Exactly as they appear below, repeat the lines from the one with "Given: Click the RÔLE(S) column header" through the one with "Given: Cancel the wizard", and no others.

------------------------

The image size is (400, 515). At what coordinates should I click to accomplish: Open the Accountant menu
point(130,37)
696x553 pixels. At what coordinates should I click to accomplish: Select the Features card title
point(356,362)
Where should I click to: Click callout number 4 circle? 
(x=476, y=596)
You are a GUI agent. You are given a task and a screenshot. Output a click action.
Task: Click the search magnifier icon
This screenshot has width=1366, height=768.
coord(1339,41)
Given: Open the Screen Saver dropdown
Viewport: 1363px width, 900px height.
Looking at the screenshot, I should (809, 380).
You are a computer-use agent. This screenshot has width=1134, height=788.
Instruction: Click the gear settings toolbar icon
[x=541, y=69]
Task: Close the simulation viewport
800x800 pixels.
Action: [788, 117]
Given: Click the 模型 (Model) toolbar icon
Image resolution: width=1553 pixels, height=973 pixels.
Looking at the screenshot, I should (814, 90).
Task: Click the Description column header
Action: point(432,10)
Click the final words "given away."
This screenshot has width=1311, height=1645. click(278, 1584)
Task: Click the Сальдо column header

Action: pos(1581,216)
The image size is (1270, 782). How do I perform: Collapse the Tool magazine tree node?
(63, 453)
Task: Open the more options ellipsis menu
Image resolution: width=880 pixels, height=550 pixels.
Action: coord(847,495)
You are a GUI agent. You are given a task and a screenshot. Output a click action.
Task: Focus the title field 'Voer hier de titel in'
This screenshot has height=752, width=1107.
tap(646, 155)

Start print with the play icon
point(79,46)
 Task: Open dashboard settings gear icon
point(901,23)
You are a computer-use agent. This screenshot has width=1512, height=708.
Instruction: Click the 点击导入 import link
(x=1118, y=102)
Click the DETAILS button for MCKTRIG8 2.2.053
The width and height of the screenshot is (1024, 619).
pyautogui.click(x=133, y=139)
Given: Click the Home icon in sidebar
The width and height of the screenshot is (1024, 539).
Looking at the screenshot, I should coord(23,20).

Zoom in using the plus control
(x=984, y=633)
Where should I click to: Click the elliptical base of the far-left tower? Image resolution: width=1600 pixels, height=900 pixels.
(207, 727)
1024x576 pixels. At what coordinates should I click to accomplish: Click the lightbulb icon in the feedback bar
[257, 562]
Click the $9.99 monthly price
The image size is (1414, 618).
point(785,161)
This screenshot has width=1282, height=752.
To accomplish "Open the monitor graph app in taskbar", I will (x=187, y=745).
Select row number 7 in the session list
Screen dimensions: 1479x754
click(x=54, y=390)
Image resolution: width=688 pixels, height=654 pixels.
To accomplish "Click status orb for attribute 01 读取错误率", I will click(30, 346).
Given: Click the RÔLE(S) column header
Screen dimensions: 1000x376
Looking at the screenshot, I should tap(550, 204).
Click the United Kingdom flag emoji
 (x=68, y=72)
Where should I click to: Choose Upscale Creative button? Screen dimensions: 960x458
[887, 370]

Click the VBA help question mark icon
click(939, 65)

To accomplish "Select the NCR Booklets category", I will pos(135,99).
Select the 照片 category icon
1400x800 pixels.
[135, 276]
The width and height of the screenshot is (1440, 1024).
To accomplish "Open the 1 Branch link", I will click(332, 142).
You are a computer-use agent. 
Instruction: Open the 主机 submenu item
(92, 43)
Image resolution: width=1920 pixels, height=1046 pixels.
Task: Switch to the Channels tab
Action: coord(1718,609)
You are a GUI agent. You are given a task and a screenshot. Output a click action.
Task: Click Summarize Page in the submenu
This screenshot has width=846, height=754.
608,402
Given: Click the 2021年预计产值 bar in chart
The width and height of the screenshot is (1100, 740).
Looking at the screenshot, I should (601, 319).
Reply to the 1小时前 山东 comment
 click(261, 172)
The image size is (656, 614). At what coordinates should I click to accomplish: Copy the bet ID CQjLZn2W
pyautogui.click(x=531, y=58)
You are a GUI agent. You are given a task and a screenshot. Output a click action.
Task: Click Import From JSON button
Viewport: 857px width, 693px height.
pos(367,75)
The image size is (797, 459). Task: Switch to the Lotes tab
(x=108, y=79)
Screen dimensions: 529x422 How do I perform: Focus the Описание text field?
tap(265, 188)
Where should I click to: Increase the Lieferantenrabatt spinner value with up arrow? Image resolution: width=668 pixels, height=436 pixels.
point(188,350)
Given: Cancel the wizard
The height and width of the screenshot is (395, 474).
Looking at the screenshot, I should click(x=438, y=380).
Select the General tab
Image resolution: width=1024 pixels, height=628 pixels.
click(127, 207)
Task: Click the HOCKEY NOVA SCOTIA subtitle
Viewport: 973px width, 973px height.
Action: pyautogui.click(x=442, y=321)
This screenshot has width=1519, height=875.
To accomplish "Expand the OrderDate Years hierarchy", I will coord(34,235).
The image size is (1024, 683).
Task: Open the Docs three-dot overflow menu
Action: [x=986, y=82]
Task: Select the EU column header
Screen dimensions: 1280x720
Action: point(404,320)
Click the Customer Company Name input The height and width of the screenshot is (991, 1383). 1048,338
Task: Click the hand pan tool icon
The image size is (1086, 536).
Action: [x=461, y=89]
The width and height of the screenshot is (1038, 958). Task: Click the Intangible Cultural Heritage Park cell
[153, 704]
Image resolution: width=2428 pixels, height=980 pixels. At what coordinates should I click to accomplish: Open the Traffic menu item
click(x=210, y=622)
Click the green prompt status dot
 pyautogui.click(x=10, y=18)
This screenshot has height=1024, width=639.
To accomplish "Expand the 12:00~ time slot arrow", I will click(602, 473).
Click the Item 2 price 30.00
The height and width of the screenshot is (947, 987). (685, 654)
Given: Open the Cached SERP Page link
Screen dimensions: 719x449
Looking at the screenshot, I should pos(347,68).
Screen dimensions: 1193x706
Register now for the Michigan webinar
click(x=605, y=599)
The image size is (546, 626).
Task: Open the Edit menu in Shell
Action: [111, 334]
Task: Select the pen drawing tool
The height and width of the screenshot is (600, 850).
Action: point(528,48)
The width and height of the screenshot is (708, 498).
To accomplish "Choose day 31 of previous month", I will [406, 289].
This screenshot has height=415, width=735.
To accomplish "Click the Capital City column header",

------------------------

Expected answer:
Given: Click the RÔLE(S) column header
Screen dimensions: 1000x376
Looking at the screenshot, I should tap(550, 204).
Click the United Kingdom flag emoji
 (x=68, y=72)
Where should I click to: Choose Upscale Creative button? Screen dimensions: 960x458
[887, 370]

Click the VBA help question mark icon
click(939, 65)

To accomplish "Select the NCR Booklets category", I will pos(135,99).
Select the 照片 category icon
1400x800 pixels.
[135, 276]
The width and height of the screenshot is (1440, 1024).
To accomplish "Open the 1 Branch link", I will click(332, 142).
You are a computer-use agent. 
Instruction: Open the 主机 submenu item
(92, 43)
Image resolution: width=1920 pixels, height=1046 pixels.
Task: Switch to the Channels tab
Action: coord(1718,609)
You are a GUI agent. You are given a task and a screenshot. Output a click action.
Task: Click Summarize Page in the submenu
This screenshot has width=846, height=754.
608,402
Given: Click the 2021年预计产值 bar in chart
The width and height of the screenshot is (1100, 740).
Looking at the screenshot, I should (601, 319).
Reply to the 1小时前 山东 comment
 click(261, 172)
The image size is (656, 614). At what coordinates should I click to accomplish: Copy the bet ID CQjLZn2W
pyautogui.click(x=531, y=58)
You are a GUI agent. You are given a task and a screenshot. Output a click action.
Task: Click Import From JSON button
Viewport: 857px width, 693px height.
pos(367,75)
The image size is (797, 459). Task: Switch to the Lotes tab
(x=108, y=79)
Screen dimensions: 529x422 How do I perform: Focus the Описание text field?
tap(265, 188)
Where should I click to: Increase the Lieferantenrabatt spinner value with up arrow? Image resolution: width=668 pixels, height=436 pixels.
point(188,350)
Given: Cancel the wizard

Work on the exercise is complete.